Oppression and emancipation in education
In the Pedagogy of the Oppressed, Paulo Freire (1970) describes how education can be used as a means to oppress the individual voice in society. In its simplest sense, this oppression starts with the system and the teacher – by virtue of the curriculum having power over the dispensation of knowledge, what is to be allowed to be taught, and what pearls might be thrown before the masses. At a time when there were few libraries (at least that the public could access) and no Internet, the control over content was strictly in the hands of the teacher. A pedagogy of oppression has also required that the student is told what and how to think with respect to values, attitudes, and beliefs, the very heart of what determines the uniqueness of the individual.
Freire (1970) also points out that when the student is a passive recipient of education with no say in process or content, then agency is removed.

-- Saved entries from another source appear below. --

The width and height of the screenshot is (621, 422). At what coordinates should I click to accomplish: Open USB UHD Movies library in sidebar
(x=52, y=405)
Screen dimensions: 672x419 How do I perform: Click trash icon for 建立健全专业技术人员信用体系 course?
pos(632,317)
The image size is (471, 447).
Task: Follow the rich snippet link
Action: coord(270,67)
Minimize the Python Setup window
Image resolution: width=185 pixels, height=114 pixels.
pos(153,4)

This is central to the notion of oppression. At the very least, education can be a conservative enterprise that is more concerned with channelling the status quo than a creative, liberal enterprise likely to foster change. With the advent of mass education, education was purposed to feed factories with skilled labour during the industrial revolution, and this idea of education has not changed much since that time. At its worst, education can be used to foster totalitarian regimes, entrench a lifetime of dogma from which a person might never escape, and threaten the notion of a civil society by entrenching notions such as apartheid, racism, and human rights. It is no wonder that there is considerable political will in controlling education in every country in the world. A thinking, discerning population is a dangerous thing to those who would seek to oppress the masses.

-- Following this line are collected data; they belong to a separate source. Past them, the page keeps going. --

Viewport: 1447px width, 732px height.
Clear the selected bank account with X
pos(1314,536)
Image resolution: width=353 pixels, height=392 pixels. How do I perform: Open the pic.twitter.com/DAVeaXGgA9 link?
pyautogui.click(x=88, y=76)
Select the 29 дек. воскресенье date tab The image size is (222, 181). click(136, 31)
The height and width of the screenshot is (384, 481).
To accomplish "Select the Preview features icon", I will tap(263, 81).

Education can also be emancipatory. Education can free people and enable them to make sense of their world in their own terms rather than as directed by others. It can be used to foster agency in which the individual is able to construct his or her own meaning through experience as Freire (1970), Vygotsky (1978), Piaget (1971), and Dewey (1938) imagined. There is vast literature that supports the notion that education can be a powerful force for change (e.g., Schuller et al, 2004; Welch et al, 2017) and can make a difference not just to the lives of individuals, but also to societies and communities. An educational system that promotes agency and uses a learner-centred pedagogy such as self-determined learning both facilitates emancipation and fosters change.[1] In addition, by promoting agency, we enable the capacity of learners to contribute and engage within their social and cultural contexts (Archer, 2000).
In 2011, with Hase’s paper on heutagogy and action learning and in 2012, with Blaschke’s paper on lifelong learning, we began to see a shift in thinking towards how heutagogy can impact social issues through a change in educational pedagogy.

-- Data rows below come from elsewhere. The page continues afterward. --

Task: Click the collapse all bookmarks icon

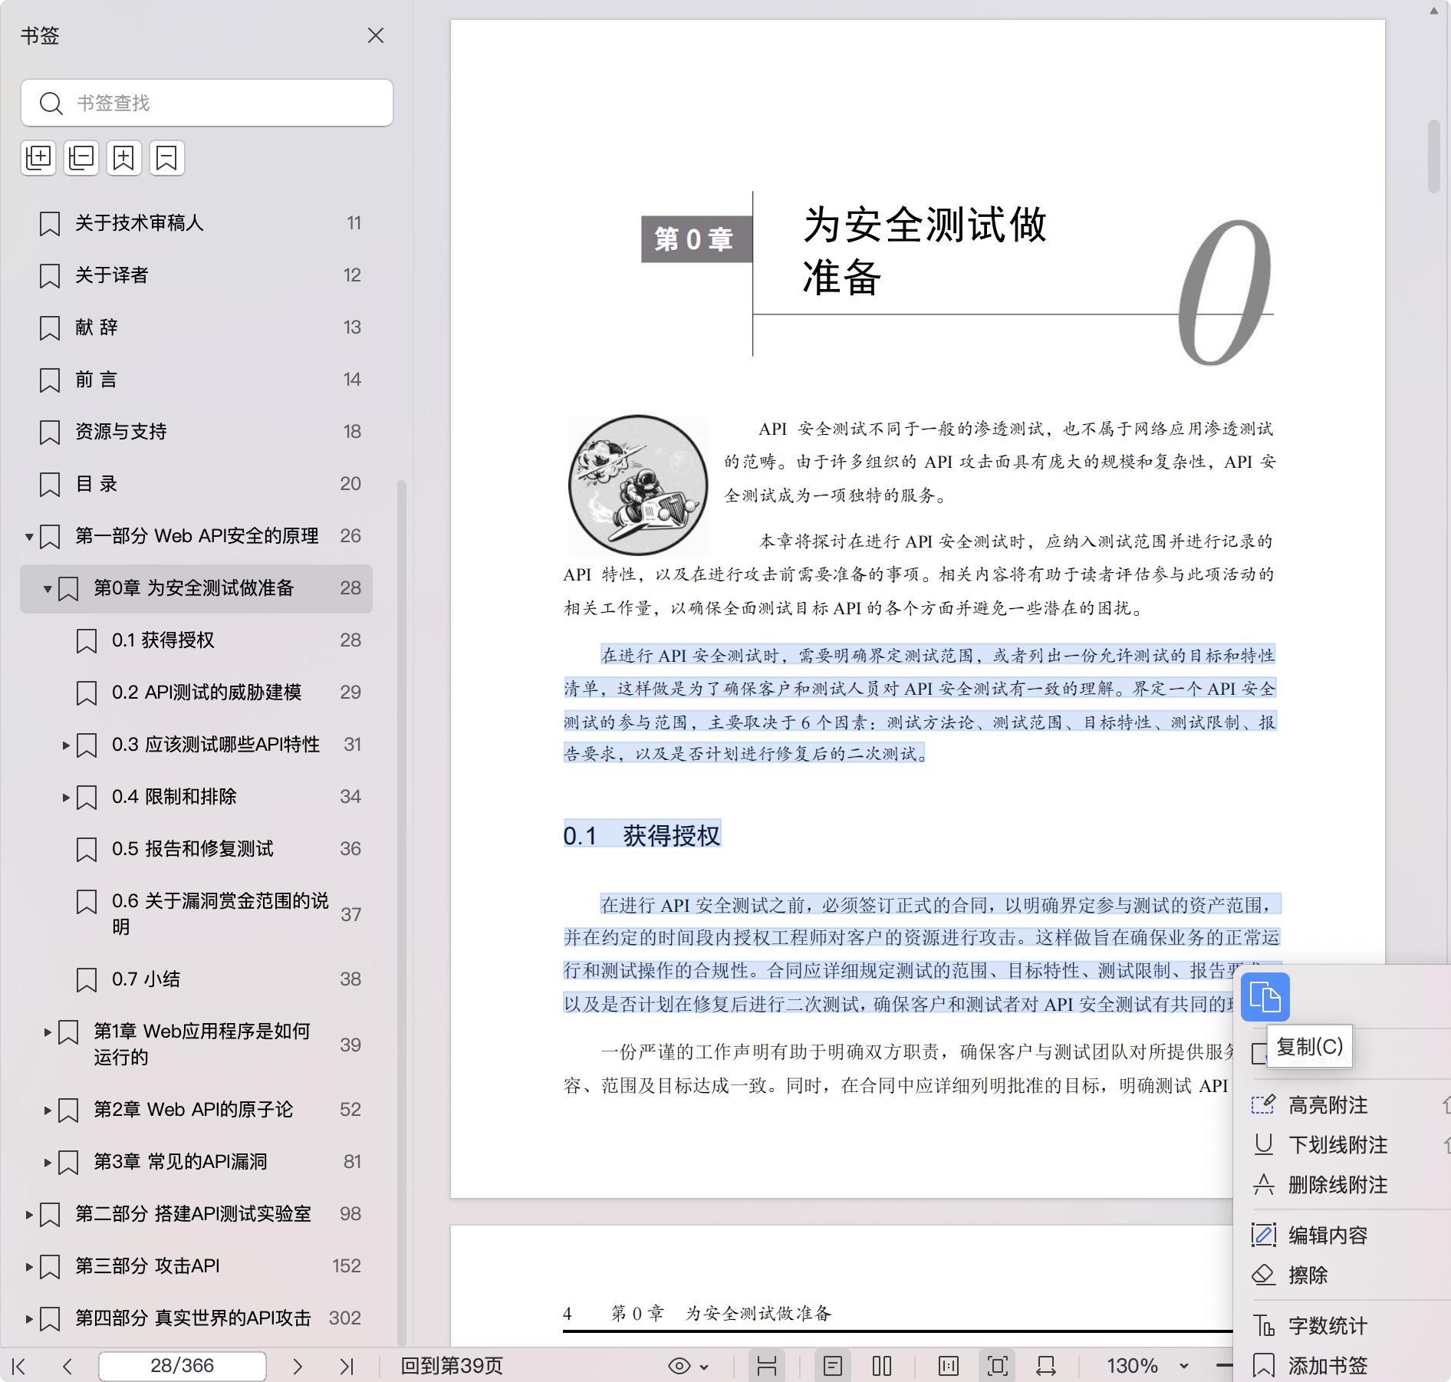Action: coord(81,158)
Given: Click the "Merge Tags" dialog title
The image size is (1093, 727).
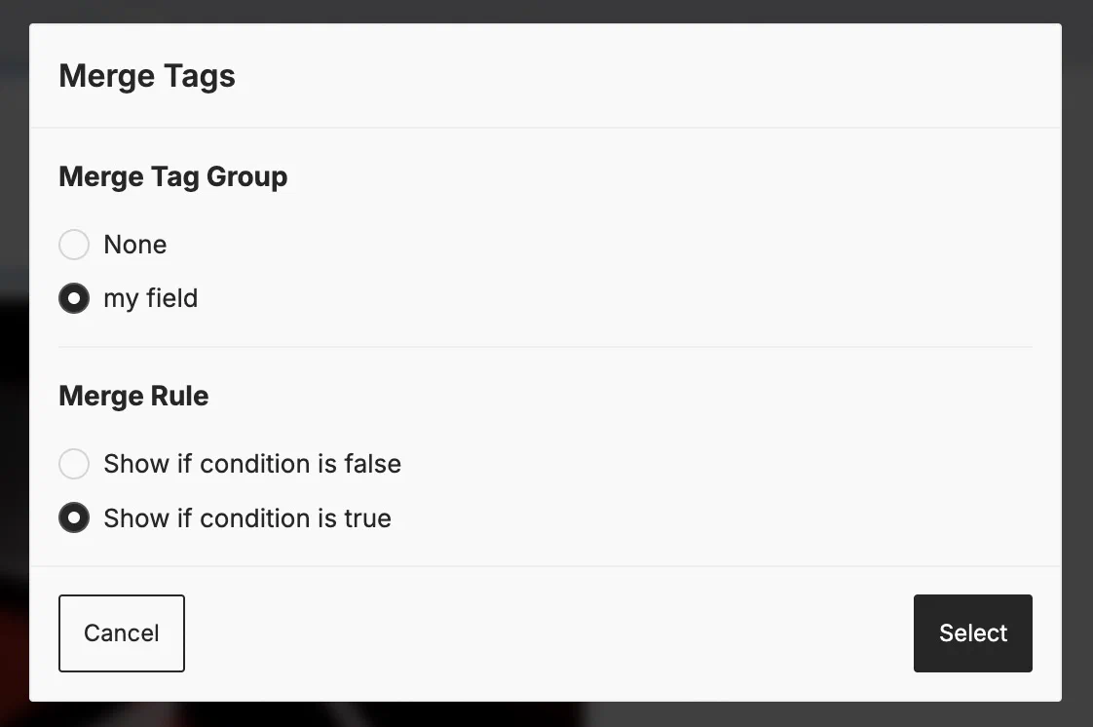Looking at the screenshot, I should [x=147, y=76].
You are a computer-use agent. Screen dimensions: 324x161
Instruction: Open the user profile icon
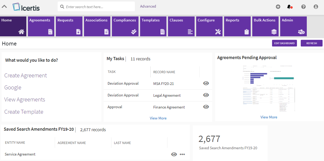(x=316, y=7)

Constructivism has been one of the major theories underpinning heutagogy (e.g., Hase & Kenyon, 2000, 2007) from the start; however, the notion of agency didn’t appear in the literature on heutagogy until 2014 (Hase, 2014). Even then, its extension to learner agency has always been the principal focus (e.g. Blaschke &Hase, 2019; Hase, 2016), given our interest in the educational context and in shifting from traditional pedagogy to heutagogy. Recently, and ambitiously perhaps, discussions about heutagogy have included the notion of free will and learner wandering (Glassner &Back, 2020; Shpeizer & Glassner, 2020). It is likely that agency and heutagogy is more closely related to Kant’s notion of autonomy, in which the individual is seen as a rational being, capable of accepting responsibility for her or his decisions, practical and moral (Sensen, 2013).
South Africa is a prime example of educational oppression. Despite the massive political changes that have occurred since apartheid, learners continue to struggle with the idea of learner agency, with the freedom to express one’s agency provoking a whole new process of re-learning after decades of control. However, there are indications that this may be slowly changing (Inefuku, 2017; Msila, 2014; Msila & Setlhako, 2012). Stewart saw the same phenomenon in the early 2000s when visiting the Czech Republic. Even though it had been many years since the country had left the Soviet Union, agency in general, and particularly in education, was not easily allowed or expressed.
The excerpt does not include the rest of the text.